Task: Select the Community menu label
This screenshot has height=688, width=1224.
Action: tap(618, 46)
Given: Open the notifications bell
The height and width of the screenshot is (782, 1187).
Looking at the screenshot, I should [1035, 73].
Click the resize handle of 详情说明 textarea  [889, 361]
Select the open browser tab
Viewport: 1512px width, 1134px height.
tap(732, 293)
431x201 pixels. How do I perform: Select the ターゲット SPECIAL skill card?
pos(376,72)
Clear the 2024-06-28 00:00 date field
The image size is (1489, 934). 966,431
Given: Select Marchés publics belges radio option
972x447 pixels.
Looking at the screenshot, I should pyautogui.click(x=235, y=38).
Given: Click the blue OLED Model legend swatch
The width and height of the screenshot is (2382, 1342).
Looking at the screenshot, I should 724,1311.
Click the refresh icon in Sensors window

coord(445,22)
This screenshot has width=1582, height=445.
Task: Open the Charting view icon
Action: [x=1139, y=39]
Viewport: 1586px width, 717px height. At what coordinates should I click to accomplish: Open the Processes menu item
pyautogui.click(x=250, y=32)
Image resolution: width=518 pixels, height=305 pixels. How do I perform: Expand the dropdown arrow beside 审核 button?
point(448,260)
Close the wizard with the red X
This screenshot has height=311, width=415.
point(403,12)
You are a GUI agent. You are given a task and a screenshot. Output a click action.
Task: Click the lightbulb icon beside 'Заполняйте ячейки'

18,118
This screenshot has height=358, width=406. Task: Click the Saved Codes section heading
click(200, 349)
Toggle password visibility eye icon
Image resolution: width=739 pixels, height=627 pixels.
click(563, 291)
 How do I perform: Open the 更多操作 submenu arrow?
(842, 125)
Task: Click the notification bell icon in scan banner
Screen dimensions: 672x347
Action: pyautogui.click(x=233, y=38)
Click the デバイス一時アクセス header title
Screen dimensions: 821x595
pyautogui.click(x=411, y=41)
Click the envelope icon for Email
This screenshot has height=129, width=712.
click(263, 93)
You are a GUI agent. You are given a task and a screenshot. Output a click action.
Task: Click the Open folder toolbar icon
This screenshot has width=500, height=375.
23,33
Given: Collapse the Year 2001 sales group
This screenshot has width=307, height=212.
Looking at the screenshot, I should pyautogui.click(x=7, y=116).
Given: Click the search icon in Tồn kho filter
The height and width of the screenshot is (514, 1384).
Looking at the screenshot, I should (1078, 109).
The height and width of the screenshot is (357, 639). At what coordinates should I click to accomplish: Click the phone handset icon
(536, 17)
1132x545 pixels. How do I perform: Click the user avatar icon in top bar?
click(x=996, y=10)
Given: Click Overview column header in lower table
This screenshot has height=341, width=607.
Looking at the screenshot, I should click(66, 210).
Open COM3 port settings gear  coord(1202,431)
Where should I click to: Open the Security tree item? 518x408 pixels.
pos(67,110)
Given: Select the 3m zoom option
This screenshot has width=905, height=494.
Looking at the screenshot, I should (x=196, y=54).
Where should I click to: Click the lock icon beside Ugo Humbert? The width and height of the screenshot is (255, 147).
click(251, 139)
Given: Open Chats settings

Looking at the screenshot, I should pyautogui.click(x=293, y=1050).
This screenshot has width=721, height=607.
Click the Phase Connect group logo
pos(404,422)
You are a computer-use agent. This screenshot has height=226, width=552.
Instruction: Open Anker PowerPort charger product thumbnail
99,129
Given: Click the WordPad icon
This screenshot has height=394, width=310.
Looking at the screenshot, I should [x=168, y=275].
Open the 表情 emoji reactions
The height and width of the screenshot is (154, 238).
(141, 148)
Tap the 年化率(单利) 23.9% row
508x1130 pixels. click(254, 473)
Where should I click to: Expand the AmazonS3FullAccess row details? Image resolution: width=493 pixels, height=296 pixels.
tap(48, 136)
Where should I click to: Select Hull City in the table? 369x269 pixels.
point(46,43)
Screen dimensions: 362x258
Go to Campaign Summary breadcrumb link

---------------

### Work to complete
Update the data above by changing "WordPad" to "Notepad", and reproduce it in full with everything else left as it is.

### Expected output
Task: Select the Community menu label
This screenshot has height=688, width=1224.
Action: tap(618, 46)
Given: Open the notifications bell
The height and width of the screenshot is (782, 1187).
Looking at the screenshot, I should [1035, 73].
Click the resize handle of 详情说明 textarea  [889, 361]
Select the open browser tab
Viewport: 1512px width, 1134px height.
tap(732, 293)
431x201 pixels. How do I perform: Select the ターゲット SPECIAL skill card?
pos(376,72)
Clear the 2024-06-28 00:00 date field
The image size is (1489, 934). 966,431
Given: Select Marchés publics belges radio option
972x447 pixels.
Looking at the screenshot, I should pyautogui.click(x=235, y=38).
Given: Click the blue OLED Model legend swatch
The width and height of the screenshot is (2382, 1342).
Looking at the screenshot, I should 724,1311.
Click the refresh icon in Sensors window

coord(445,22)
This screenshot has width=1582, height=445.
Task: Open the Charting view icon
Action: [x=1139, y=39]
Viewport: 1586px width, 717px height. At what coordinates should I click to accomplish: Open the Processes menu item
pyautogui.click(x=250, y=32)
Image resolution: width=518 pixels, height=305 pixels. How do I perform: Expand the dropdown arrow beside 审核 button?
point(448,260)
Close the wizard with the red X
This screenshot has height=311, width=415.
point(403,12)
You are a GUI agent. You are given a task and a screenshot. Output a click action.
Task: Click the lightbulb icon beside 'Заполняйте ячейки'

18,118
This screenshot has height=358, width=406. Task: Click the Saved Codes section heading
click(200, 349)
Toggle password visibility eye icon
Image resolution: width=739 pixels, height=627 pixels.
click(563, 291)
 How do I perform: Open the 更多操作 submenu arrow?
(842, 125)
Task: Click the notification bell icon in scan banner
Screen dimensions: 672x347
Action: pyautogui.click(x=233, y=38)
Click the デバイス一時アクセス header title
Screen dimensions: 821x595
pyautogui.click(x=411, y=41)
Click the envelope icon for Email
This screenshot has height=129, width=712.
click(263, 93)
You are a GUI agent. You are given a task and a screenshot. Output a click action.
Task: Click the Open folder toolbar icon
This screenshot has width=500, height=375.
23,33
Given: Collapse the Year 2001 sales group
This screenshot has width=307, height=212.
Looking at the screenshot, I should pyautogui.click(x=7, y=116).
Given: Click the search icon in Tồn kho filter
The height and width of the screenshot is (514, 1384).
Looking at the screenshot, I should (1078, 109).
The height and width of the screenshot is (357, 639). At what coordinates should I click to accomplish: Click the phone handset icon
(536, 17)
1132x545 pixels. How do I perform: Click the user avatar icon in top bar?
click(x=996, y=10)
Given: Click Overview column header in lower table
This screenshot has height=341, width=607.
Looking at the screenshot, I should click(66, 210).
Open COM3 port settings gear  coord(1202,431)
Where should I click to: Open the Security tree item? 518x408 pixels.
pos(67,110)
Given: Select the 3m zoom option
This screenshot has width=905, height=494.
Looking at the screenshot, I should (x=196, y=54).
Where should I click to: Click the lock icon beside Ugo Humbert? The width and height of the screenshot is (255, 147).
click(251, 139)
Given: Open Chats settings

Looking at the screenshot, I should pyautogui.click(x=293, y=1050).
This screenshot has width=721, height=607.
Click the Phase Connect group logo
pos(404,422)
You are a computer-use agent. This screenshot has height=226, width=552.
Instruction: Open Anker PowerPort charger product thumbnail
99,129
Given: Click the Notepad icon
This screenshot has height=394, width=310.
Looking at the screenshot, I should [x=168, y=275].
Open the 表情 emoji reactions
The height and width of the screenshot is (154, 238).
(141, 148)
Tap the 年化率(单利) 23.9% row
508x1130 pixels. click(254, 473)
Where should I click to: Expand the AmazonS3FullAccess row details? Image resolution: width=493 pixels, height=296 pixels.
tap(48, 136)
Where should I click to: Select Hull City in the table? 369x269 pixels.
point(46,43)
Screen dimensions: 362x258
Go to Campaign Summary breadcrumb link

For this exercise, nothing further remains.